# Leasing a car (and commuting times)



## McBook (Apr 7, 2008)

Hi Guys

Does anyone know a good car leasing company in Dubai? I'll be looking for a vehicle for a couple of months until i find my feet and can buy one of my own. Any idea how much it will cost on a monthly basis?

I'll be living in serviced apartments on SZR for the first month but then probably in Mankhool or Bur Dubai (I like the old-school atmosphere!). Any idea how long it will take to drive from Bur Dubai to the DIFC in rush hour?

Cheers


----------



## Iron Horse (Apr 10, 2008)

All of the companies are here so you can take your pick. I'm with Diamond Lease currently and things are well. Give yourself adequate time for pick ups and changes when the service dates are due. Cost is going to depend on what type of vehicle you desire.

Times or drives vary. Just know that new sections of roads are opening all the time and this makes things much easier. Six lanes on each side of Emirates Road between Al Ain and Arabian Ranches, it's fantastic.

If you'll be in the Burj Dubai area they are working on the metro train which should help the traffic situation, but it won't be up until next year. First Metro train delivery in March


----------



## McBook (Apr 7, 2008)

Cheers, Horse!

I'll have a look at Diamond Lease.


----------



## Elphaba (Jan 24, 2008)

For competitive rental rates look at

:::: 



-


----------



## BLM (Jan 31, 2008)

Hi guys, I have a commuting question!

We've just arrived, also living in serviced apartments on SZR for a month (McBook you're not in the Escape Tower by any chance?!).

I'm working near Lamcy Plaza, and my other half is very likely to be working in Internet City. Does anyone commute from Dubai Marina or Jumeirah Beach Resort area to Bur Dubai during morning rush hour? How long does it take? Is it horrendous?

We are trying to decide whether to live in the middle of our jobs and buy two cars (has anyone else done this?) or live closer to my partner's job and I'll commute down SZR.

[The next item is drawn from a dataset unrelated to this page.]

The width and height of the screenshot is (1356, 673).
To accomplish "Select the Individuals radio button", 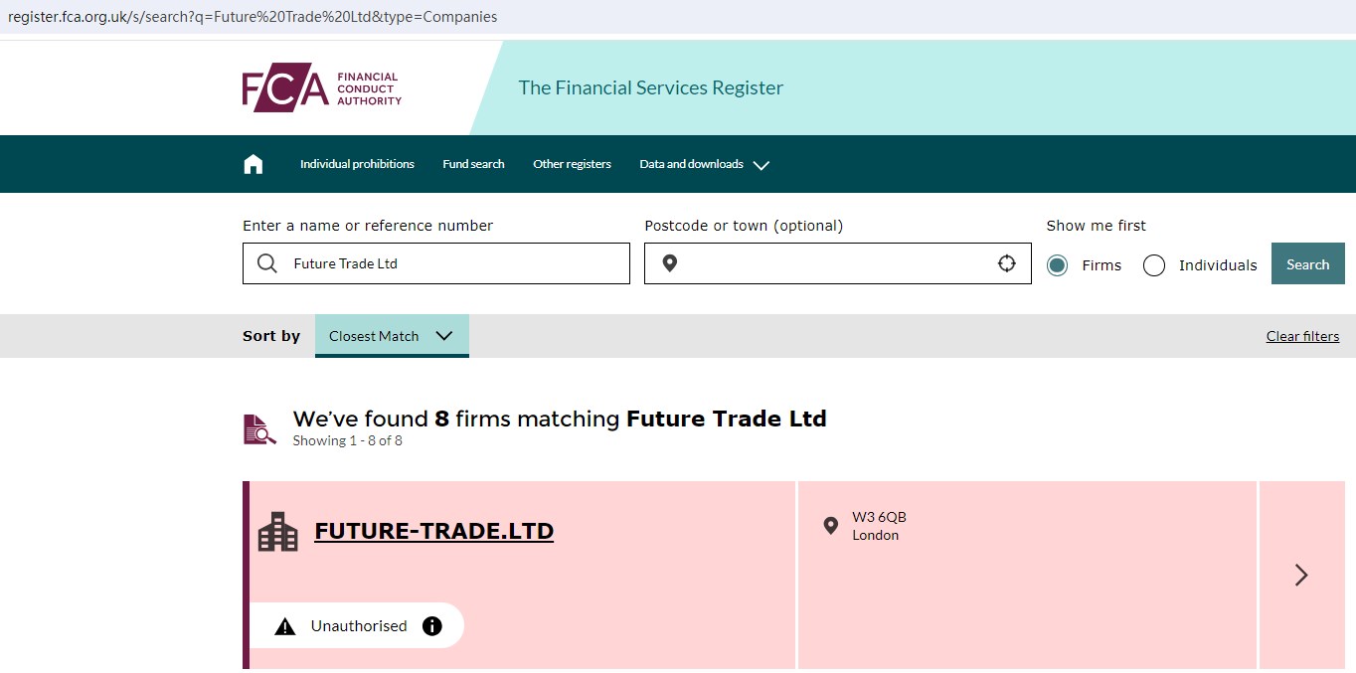I will pyautogui.click(x=1154, y=265).
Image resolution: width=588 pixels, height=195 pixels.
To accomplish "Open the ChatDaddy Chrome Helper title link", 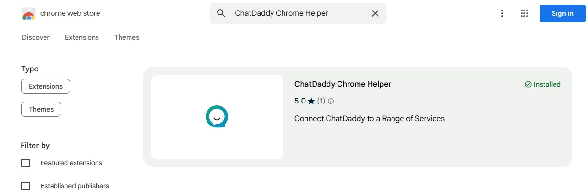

All suggestions/ advice greatfully received! Look forward to meeting you all on 23rd


----------



## Iron Horse (Apr 10, 2008)

Well I can't inform you as to drive times on Sheik Zayed Road, as I luckily don't have to drive it. From listening to Radio 2, 99.3, in the mornings it seems as if there is always some sort of headache happening in both directions on SZR. I've driven it a few times in the mornings around 7am and traffic hasn't been bad for me. It bottle necks around the Crowne Plaza Hotel and then the road has a divider in there. With regards to this it depends on where you need to go. Stay left to keep moving in the mornings and stay right to keep moving in the afternoons when going into Dubai from the west, if you don't have to exit in this area.

The other thing to remember about having to drive SZR every workday will be the Salik toll charges. Depending on how long you will be here keep in mind the Metro will be operational in March 2009. You can always take that from the Marina.

Overall, I would look first at where you think you want to be for your personal enjoyment and if the Marina fits that lifestyle I would do the commute. The one commute could be cheaper by not having to purchase a second vehicle. Then you get into the whole aspect of finding a parking spot at the end of the day if you don't have a second space in the building.


----------



## McBook (Apr 7, 2008)

BLM, I'll be staying in Chelsea Tower but I don't arrive for another month.

I've been told by various people that the commute from Dubai Marina towards the creek isn't too bad because the majority of traffic is going in the opposite direction. Suppose that will change as more develpoment happens down there though.


----------



## Elphaba (Jan 24, 2008)

McBook said:


> BLM, I'll be staying in Chelsea Tower but I don't arrive for another month.
> 
> I've been told by various people that the commute from Dubai Marina towards the creek isn't too bad because the majority of traffic is going in the opposite direction. Suppose that will change as more develpoment happens down there though.


That is correct. The other direction is much worse as people come to Dubai from Sharjah.


-


----------